Generally, providers need to know who has access to the document, what someone can do with it (print, modify, copy and paste), what someone has done with the document in the past, whether the document has been altered, and who the source is.

These are the questions that keep pharmaceutical companies up at night, Landwehr says. There are situations where secure documents can be integrated in a web-to-print scenario where the document is printed at a remote site, but that’s not altogether necessary, Landwehr continues. “You can email the file of your annual report to your print shop, but set it not to be readable until midnight the day before it’s printed or some other specific time.” That way, he says, the security resides with the document and not the provider’s website.

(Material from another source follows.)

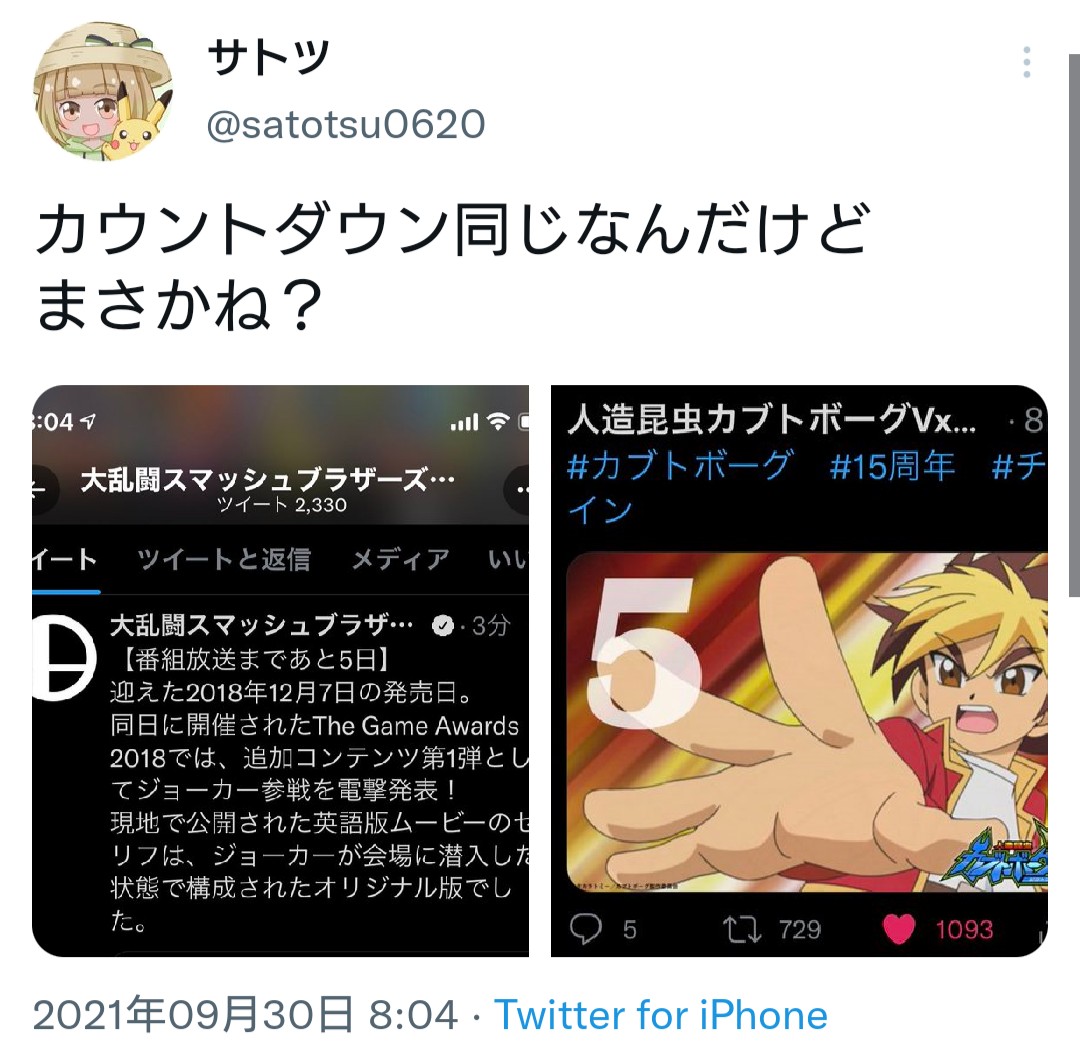Click the cellular signal bars icon

[464, 422]
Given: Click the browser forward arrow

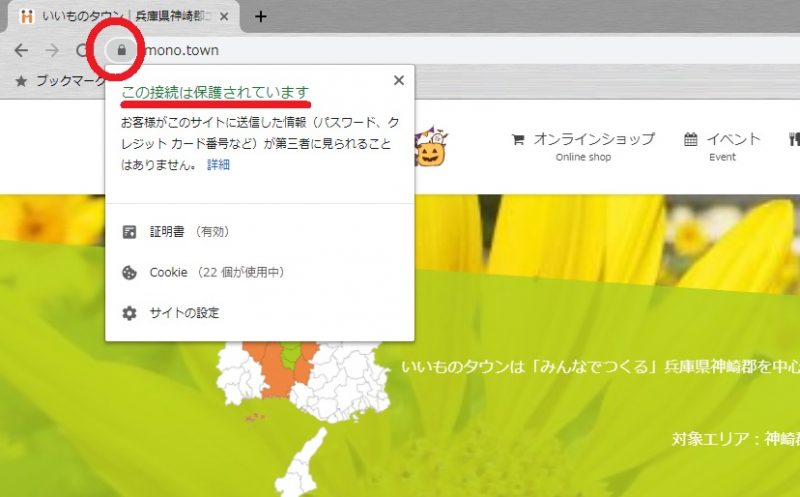Looking at the screenshot, I should tap(51, 50).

Do electronic documents spell doom for print industry channel partners? Smart document solutions such as these aren’t the same as a “paperless office,” says Jorge Ruano, CIO of wholesale mortgage lending firm Taylor Bean & Whitaker. The company is implementing a solution to secure their financial documents in dealings with the public.

“In a paperless office, anything you have just gets imaged, which is still a cumbersome workflow. With the smart documents option, you change the way documents are handled and distributed, instead of just taking a picture of it,” he says. “Instead of a piece of paper problem, you have the scanned image problem. When you have smart features, the problems take care of themselves.”